The programme utilized to verify the construction nodes being planned is Microstation '95 rel. from Bentley System Incorporated. It can give a realistic view by representing the three-dimensional model in Rendering Phong Antialias.
By means of Basic and MDL languages the programme offers applications for a variety of uses in the field of aided architectural design.
The optimum interface to effect the verification is the application of a user-friendly Microstation which utilizes buttons located inside special bars.
Three tool bars have been devised in order to:
- continuously visualize the assembly of the whole system;
- analyze in detail the assembly of the individual nodes;
- analyze sections of the whole system being installed.
Purpose-built information windows help the operator to follow the most logical sequence.

Two types of films are generated; they can supply:
- Visualization of the assembly of components into the whole system, in this case by eight films that highlight, also through variations of the field of view, the connecting relations among the nodes being linked ;
- Detailed visualization of the assembly of components for each construction node. The number of films for each node depends on the assembly sequence of the elements into the whole system.

The whole system assembly visualization through partial films supplies indications on the relations among the nodes involved in the various stages of the construction.
Circles particularly underline the nodes involved by the installation of the beam. They can be also recalled from the appropriate buttons in order to visualize the node assembly in sequence.

The two tool bars for the two types of films allow the simultaneous verification of the nodes and the whole system. In this way it can be better evaluated if, in the optimum installation sequence, all elements constituting the system and its assembly points in the various nodes, are shape- and function-compatible.

A single film could represent the sequence required to verify the assembly shape and function compatibility for a single node. Nevertheless, between the starting and the ending instant of the assembly, some phases need also the components ending into the other nodes of the system to be taken into account. Therefore, it is necessary to divide the visualization of the single node into partial films that must be seen alternating with the whole system assembly visualization films.

The assembly sequence of the components into node C is linked to the assembly sequence of the same components in the whole system. By visualizing both the film types, the node can be verified, taking into account not only the shape compatibility of the components belonging to itself, but also the components installation sequence commanded by other nodes assembly.
Films C2 and C3 show, in detail, components installing into node C and appearing in films No. 4 and 5 of the whole system assembly. Film No. 5, at the same time, shows components which are to be also installed into node D and E. Therefore, in the viewing sequence of the whole system assembly, before going on visualizing node C, it would be better to see node D and E while being setting up. The program allows the operator to choose the real assembly sequence viewing (indicated in the fixed window on the right) and the single node assembly view (by digitizing Ci buttons).
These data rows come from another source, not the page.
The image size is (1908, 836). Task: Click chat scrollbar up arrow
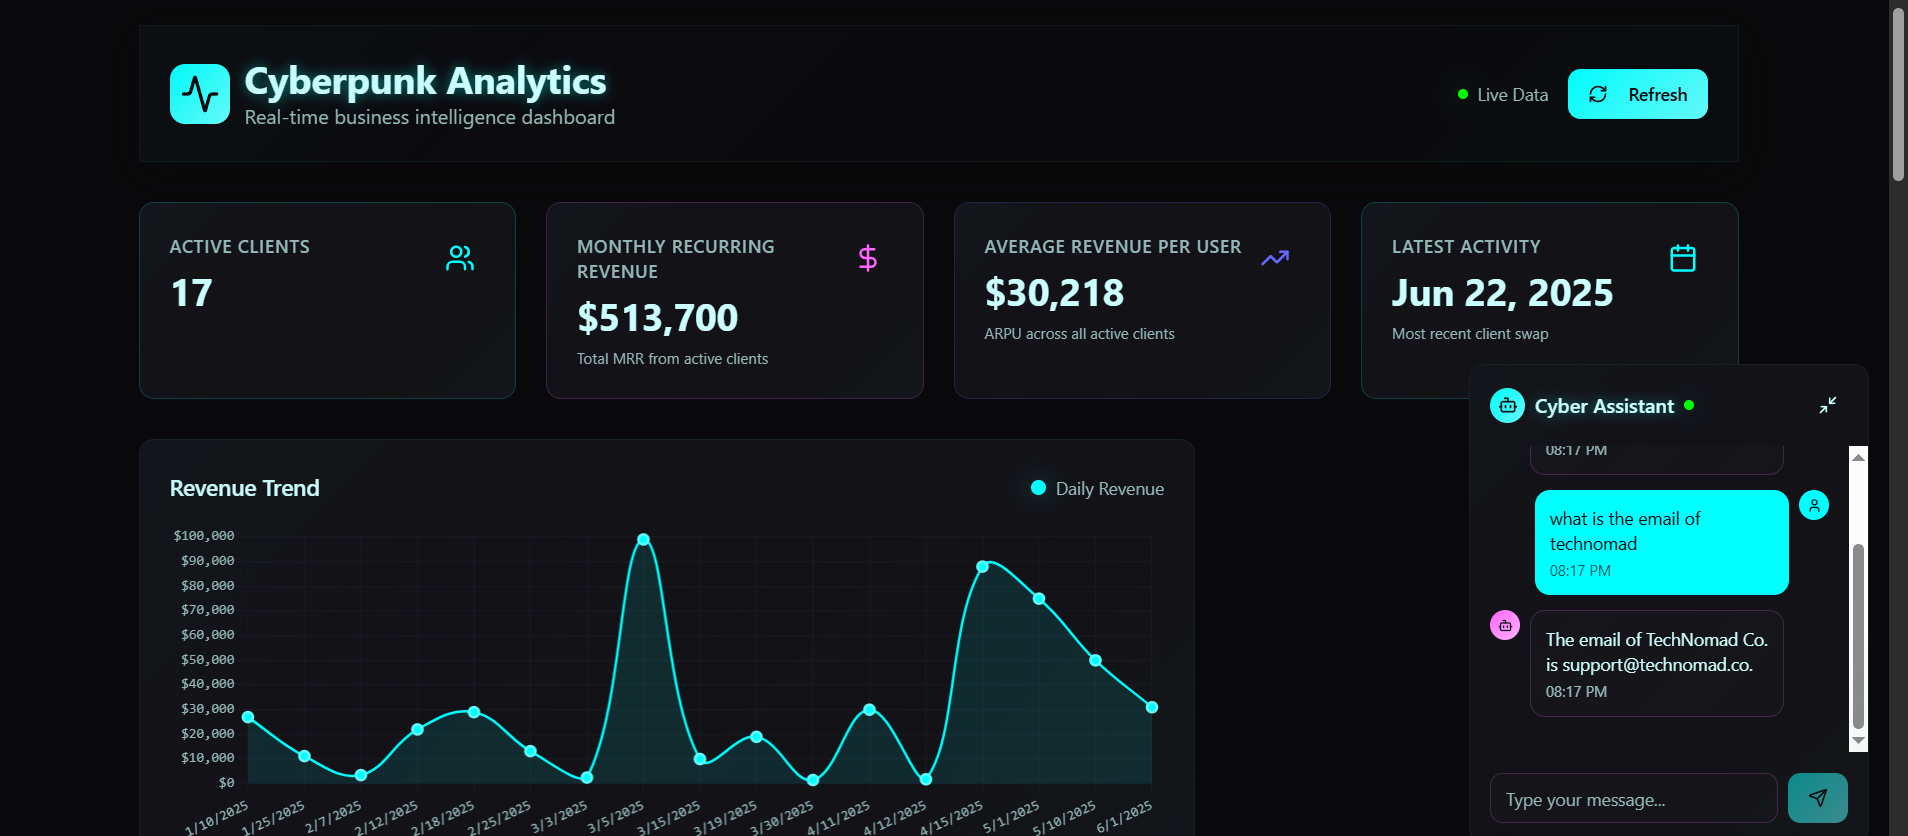pos(1858,457)
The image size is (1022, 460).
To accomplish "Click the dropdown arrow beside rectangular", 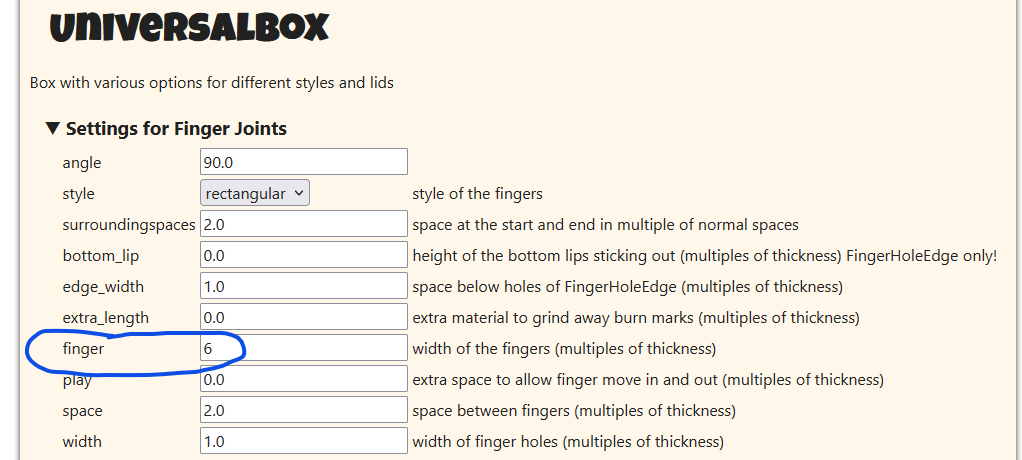I will (299, 194).
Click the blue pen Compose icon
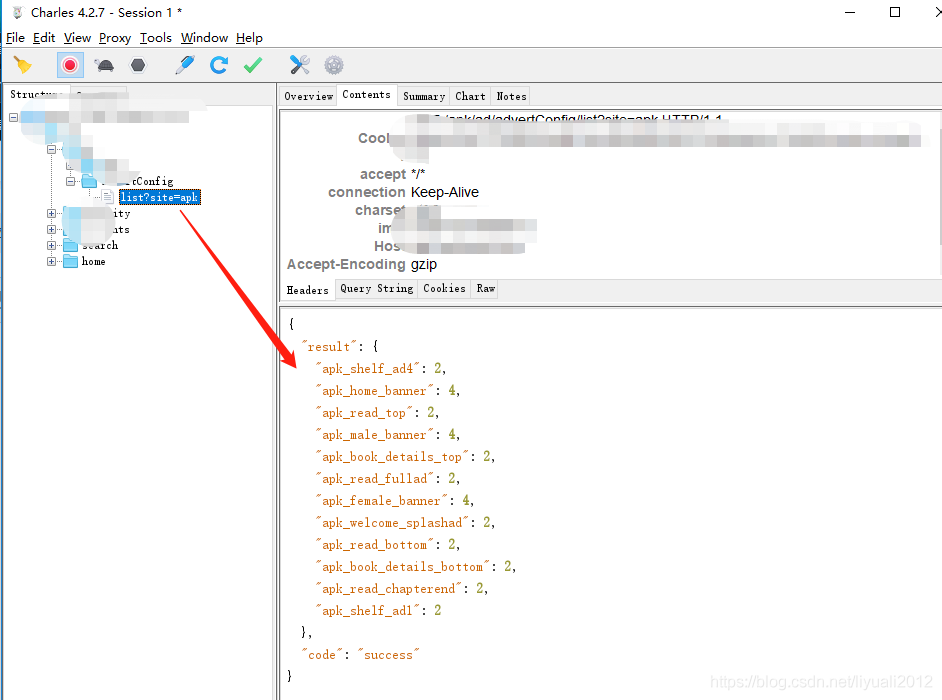 pyautogui.click(x=185, y=65)
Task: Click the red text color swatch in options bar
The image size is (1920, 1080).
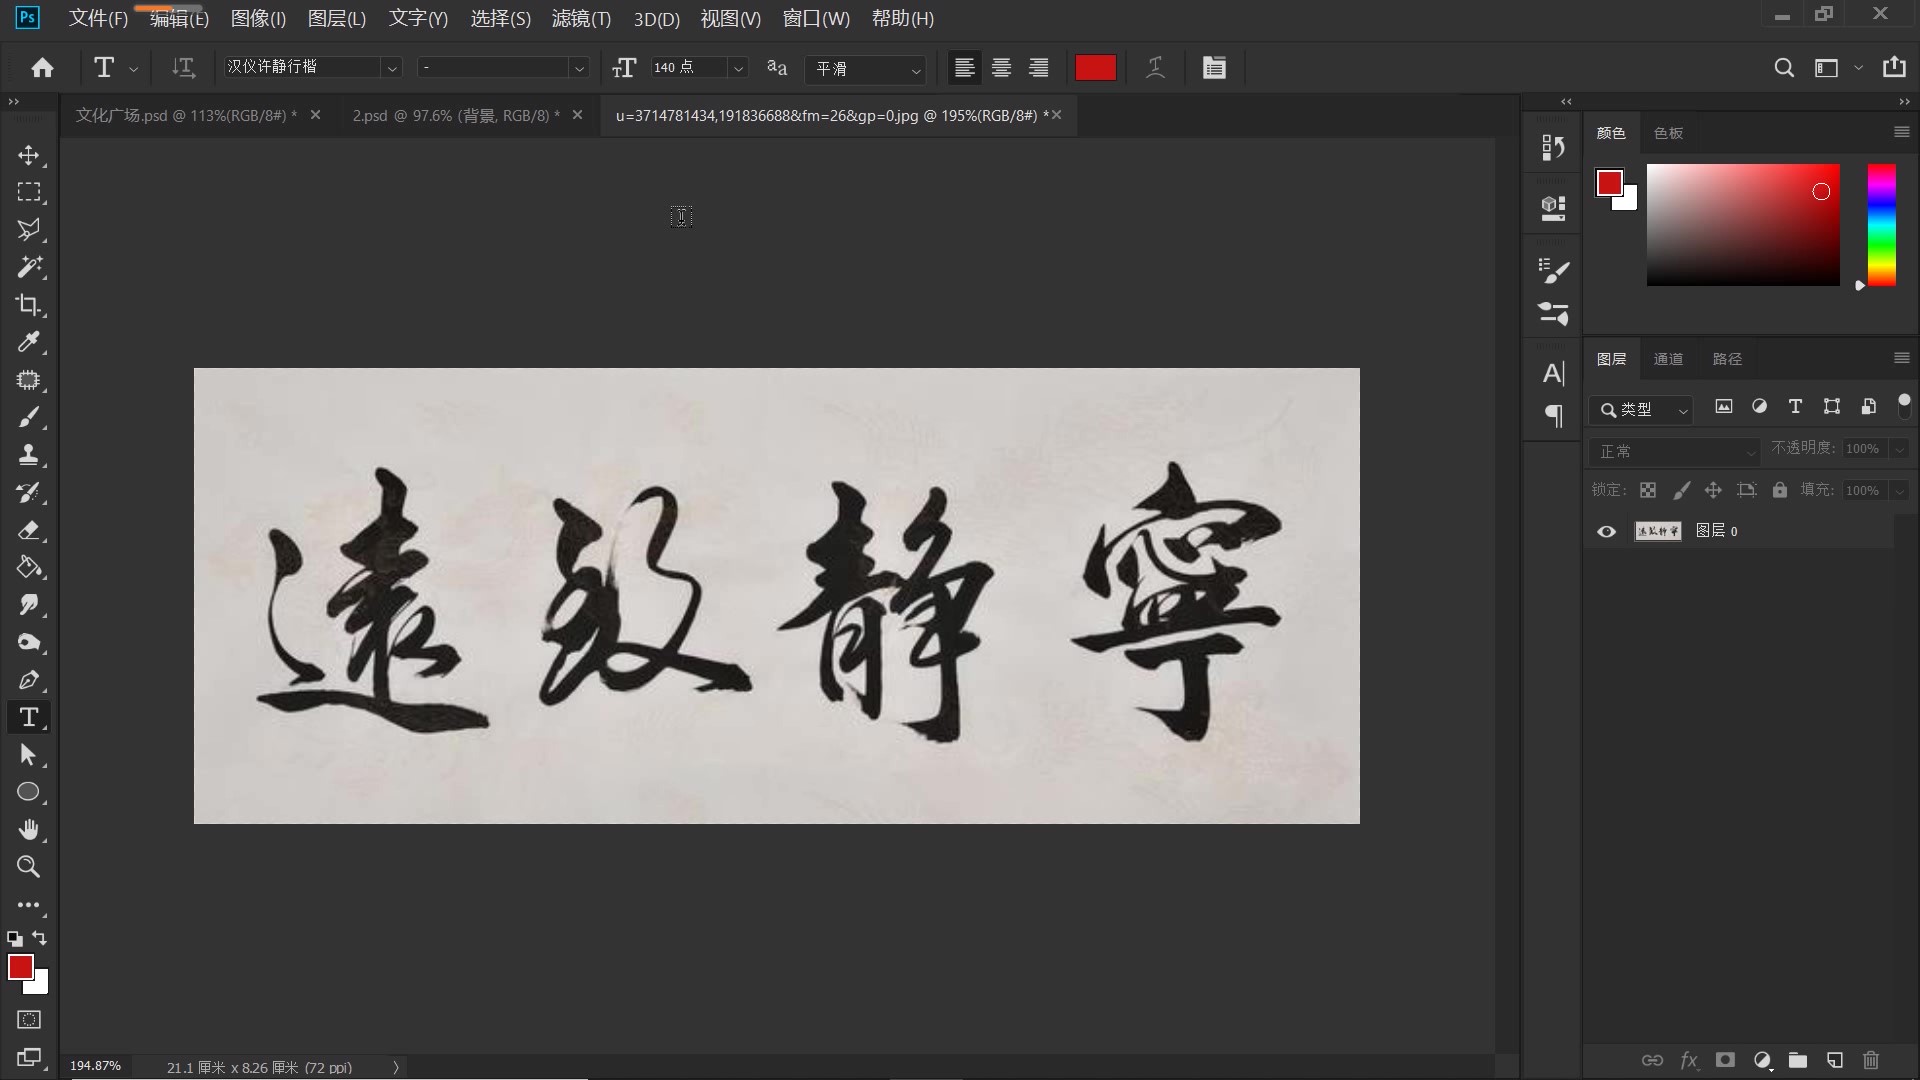Action: click(1094, 67)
1 Interference generally occurs when at assembly or disassembly an element collides with an already installed one.
2 E. Costanzo, A. De Vecchi, Computer-Aided Planning of Connections among Building Components, Proceedings of XIV ECAADE Conference in Lund (Sweden, September 1996)
3 A subgroup is defined as a partial set of components in connection with each other but made up independently of the whole node assembly phases. A subgroup is thus either an individual component, consisting of few easily assembled elements, or a ready-made component, consisting of even numerous pieces.